Milliarden-Präsent für Stromkonzerne?
(10. Juni 2005) Am Ende der ersten Emissionshandelsperiode 2007 werde der Staat voraussichtlich mehr als 10 Mrd Euro aus den Taschen aller Stromkunden gezogen und den Stromunternehmen zugeschoben haben, so der Verband der Industriellen Energie- und Kraftwirtschaft (VIK), Essen.
Derzeit stehe der CO2-Zertifikatepreis mit knapp unter 20 Euro pro Tonne wesentlich höher als erwartet. Bedingt durch einen Systemfehler des EU-Emissionshandels führe dies zu erheblichen Kosten für die Verbraucher. Sollte der Zertifikatepreis nach der ersten Handelsperiode immer noch bei rund 20 Euro liegen und sich davon nur die Hälfte im Strompreis wiederfinden, entspreche das bei rund 500 TWh Stromumsatz in Deutschland pro Jahr 2,5 Mrd Euro ungerechtfertigten Gewinnen der Stromunternehmen zu Lasten der Verbraucher, einen CO2-Emissionsfaktor von 0,5 Tonnen je MWh unterstellt.

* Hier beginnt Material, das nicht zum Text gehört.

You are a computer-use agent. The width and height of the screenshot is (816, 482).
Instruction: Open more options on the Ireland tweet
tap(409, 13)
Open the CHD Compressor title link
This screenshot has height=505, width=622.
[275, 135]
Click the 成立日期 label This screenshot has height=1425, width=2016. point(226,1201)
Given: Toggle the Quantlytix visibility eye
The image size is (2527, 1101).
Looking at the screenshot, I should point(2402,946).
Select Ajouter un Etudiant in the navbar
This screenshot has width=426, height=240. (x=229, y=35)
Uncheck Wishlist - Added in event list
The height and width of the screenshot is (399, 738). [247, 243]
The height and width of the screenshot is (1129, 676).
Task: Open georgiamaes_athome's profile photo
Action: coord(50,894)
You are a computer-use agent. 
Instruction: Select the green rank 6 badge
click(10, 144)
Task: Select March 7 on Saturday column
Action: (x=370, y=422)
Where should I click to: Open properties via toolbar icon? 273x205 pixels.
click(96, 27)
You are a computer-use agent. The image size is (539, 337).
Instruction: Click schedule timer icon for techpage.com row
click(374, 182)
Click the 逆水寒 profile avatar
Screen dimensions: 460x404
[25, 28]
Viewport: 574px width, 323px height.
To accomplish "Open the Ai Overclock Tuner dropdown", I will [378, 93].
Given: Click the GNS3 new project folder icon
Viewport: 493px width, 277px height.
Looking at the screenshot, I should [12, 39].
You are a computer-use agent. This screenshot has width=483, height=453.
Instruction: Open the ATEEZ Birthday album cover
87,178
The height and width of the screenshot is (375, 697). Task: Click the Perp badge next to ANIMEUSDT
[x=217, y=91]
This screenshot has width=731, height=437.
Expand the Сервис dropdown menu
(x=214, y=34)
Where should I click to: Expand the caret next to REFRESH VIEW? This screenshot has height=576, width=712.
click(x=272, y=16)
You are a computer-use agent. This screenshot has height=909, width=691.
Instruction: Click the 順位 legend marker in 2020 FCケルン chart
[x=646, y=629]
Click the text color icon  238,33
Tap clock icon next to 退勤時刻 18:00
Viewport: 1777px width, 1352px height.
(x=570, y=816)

Es sei es völlig inakzeptabel, so der VIK, dass Stromunternehmen trotz kostenloser Zertifikate deren hohen Börsenpreis als Windfallprofits in den Strompreis einkalkulieren könnten. Nur solche Zertifikate dürften bei der Strompreiskalkulation eine Rolle spielen, die auch für die Produktion zugekauft werden müssten. Der Verband rät allen industriellen und gewerblichen Stromkunden, bei Preisverhandlungen auf einem Nachweis der enthaltenden CO2-Kosten zu bestehen.